For marketers, it is a powerful tool. It allows them to sell their products and services far more easily, and for far more money, than if it didn’t exist.
Do you think the average cost of a new car would be pushing $32,000 without E-Z financing? Or that a college education would cost over $100,000 if it were not for readily available student loans? Think again.
Not surprisingly debt has been promoted as, and largely embraced as, a perfectly normal part of life.
Indeed, it is hard to argue that it has not become “normal.” As I write, here in the US Americans carry a total debt burden of ~12 Trillion dollars:
- ~8 Trillion in home mortgages.
- ~1 Trillion in student loans.
- ~3 Trillion in other consumer loans such as credit card debt and auto loans.
In the future, these numbers will undoubtedly be higher. And most disturbingly, almost no one you know will see this as a problem. In fact, most will see it as their ticket into the “good life.”But let’s be clear. This blog is about guiding you to financial independence. It is about buying your financial freedom.

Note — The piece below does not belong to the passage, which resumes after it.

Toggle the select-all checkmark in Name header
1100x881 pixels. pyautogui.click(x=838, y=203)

It is about helping you become wealthy and putting you in control of your financial destiny.
Look around at those people again. Most will never achieve this, and their acceptance of debt is the single biggest reason why.
If you intend to achieve financial freedom you are going to have to think differently. It starts by recognizing that debt should not be considered normal. It should be recognized as the vicious, pernicious destroyer of wealth-building potential it truly is. It has no place in your financial life.

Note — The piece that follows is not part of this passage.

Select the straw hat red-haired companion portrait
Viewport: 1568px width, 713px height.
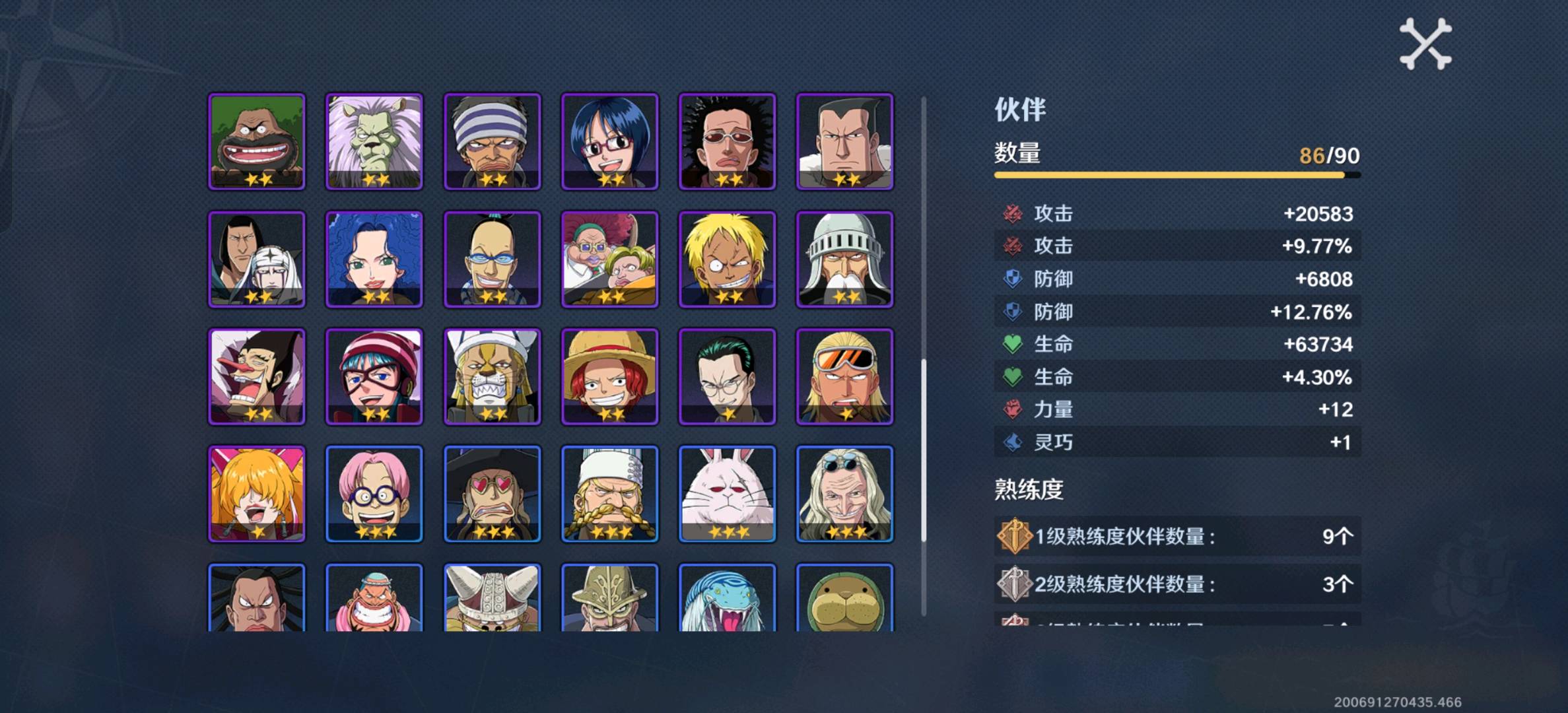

If your lifestyle matches—or god forbid exceeds—your income you are no more than a gilded slave.
Carrying debt is as appealing as being covered with leeches, and has much the same effect. The idea that many, indeed most, people seem to happily cover themselves with debt is so beyond my understanding it is hard to imagine how, let alone why, the downsides would need be explained. But here are a few:
- Your lifestyle is diminished. Set aside any aspirations to financial freedom. Even if your goal is living the maximum consumer lifestyle, the more debt you carry the more of your income is devoured by interest payments. A (sometimes huge) portion of your income has already been spent.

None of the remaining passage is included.